Set down, exactly as written, the lines from the top of the data to the line that holds "Task: Tap the Don't have an Apple ID link", and omit the pictures.

======== Given records ========

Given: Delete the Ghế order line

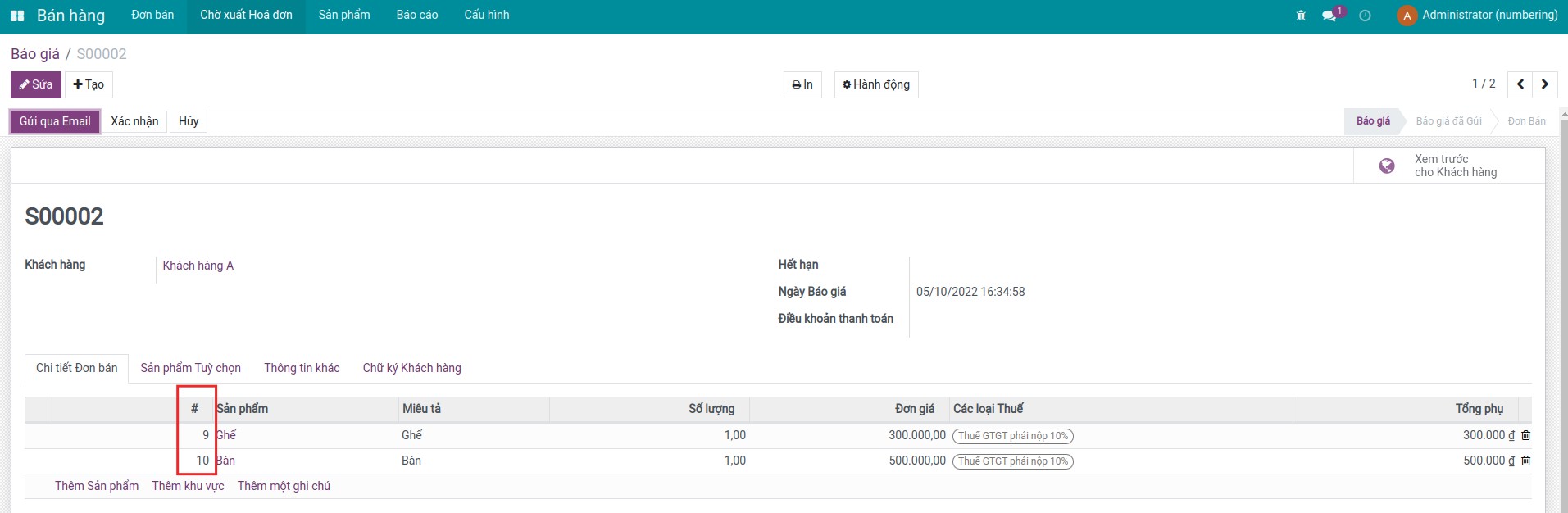Looking at the screenshot, I should point(1525,436).
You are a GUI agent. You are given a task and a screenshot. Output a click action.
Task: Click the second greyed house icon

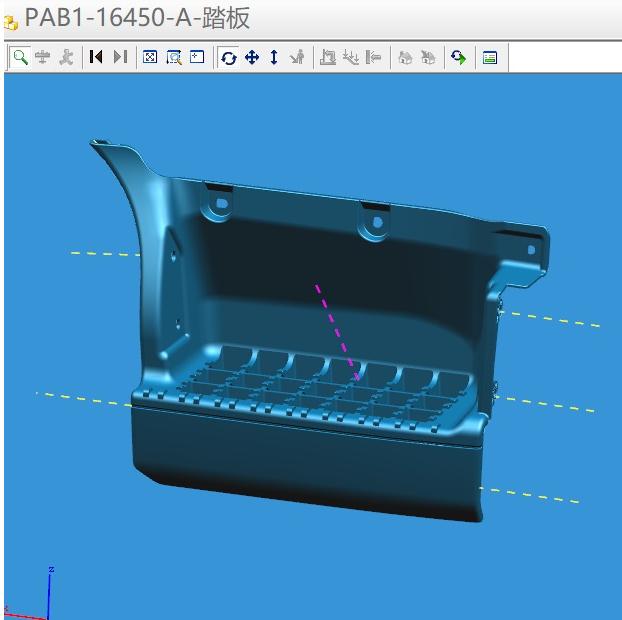point(428,58)
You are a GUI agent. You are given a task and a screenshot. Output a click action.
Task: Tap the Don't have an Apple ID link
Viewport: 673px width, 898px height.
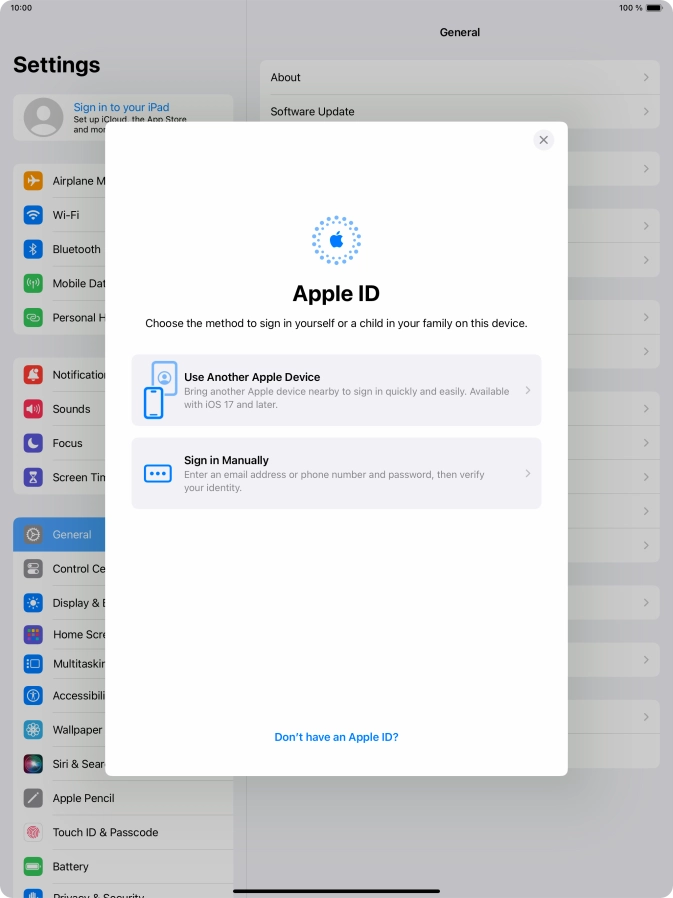336,737
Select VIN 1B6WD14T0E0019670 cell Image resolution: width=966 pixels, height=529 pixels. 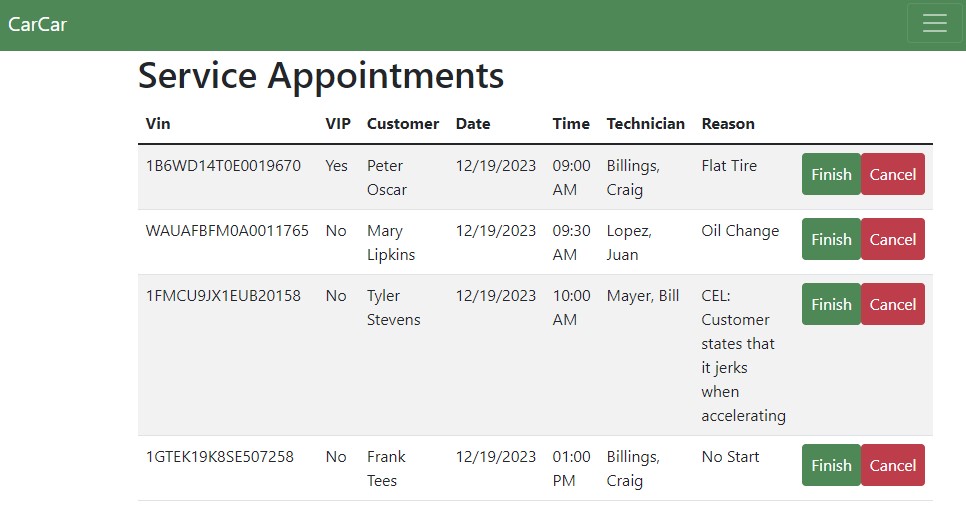(223, 166)

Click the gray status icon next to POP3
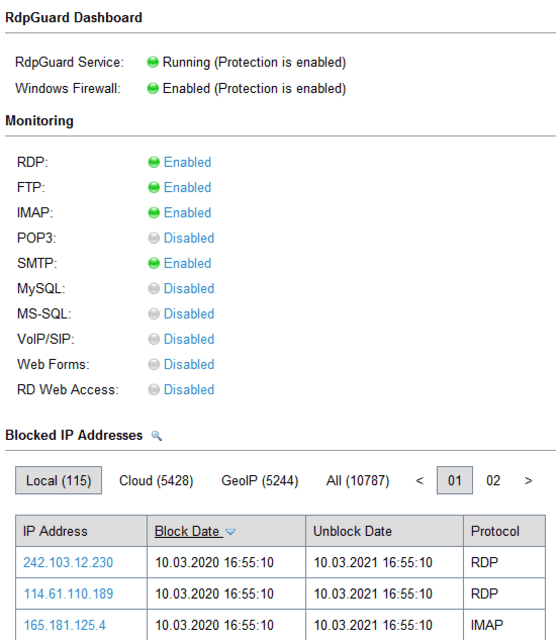(x=154, y=238)
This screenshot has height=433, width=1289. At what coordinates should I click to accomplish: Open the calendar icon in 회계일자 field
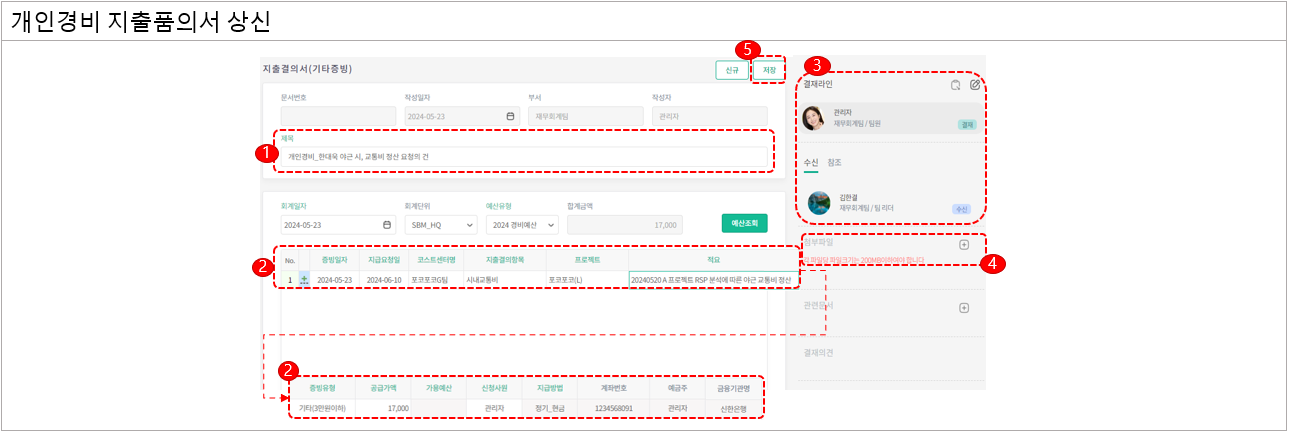[388, 224]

========

*Solved problem:*
Given: Delete the Ghế order line

Looking at the screenshot, I should point(1525,436).
You are a GUI agent. You are given a task and a screenshot. Output a click action.
Task: Click the second greyed house icon

point(428,58)
You are a GUI agent. You are given a task and a screenshot. Output a click action.
Task: Tap the Don't have an Apple ID link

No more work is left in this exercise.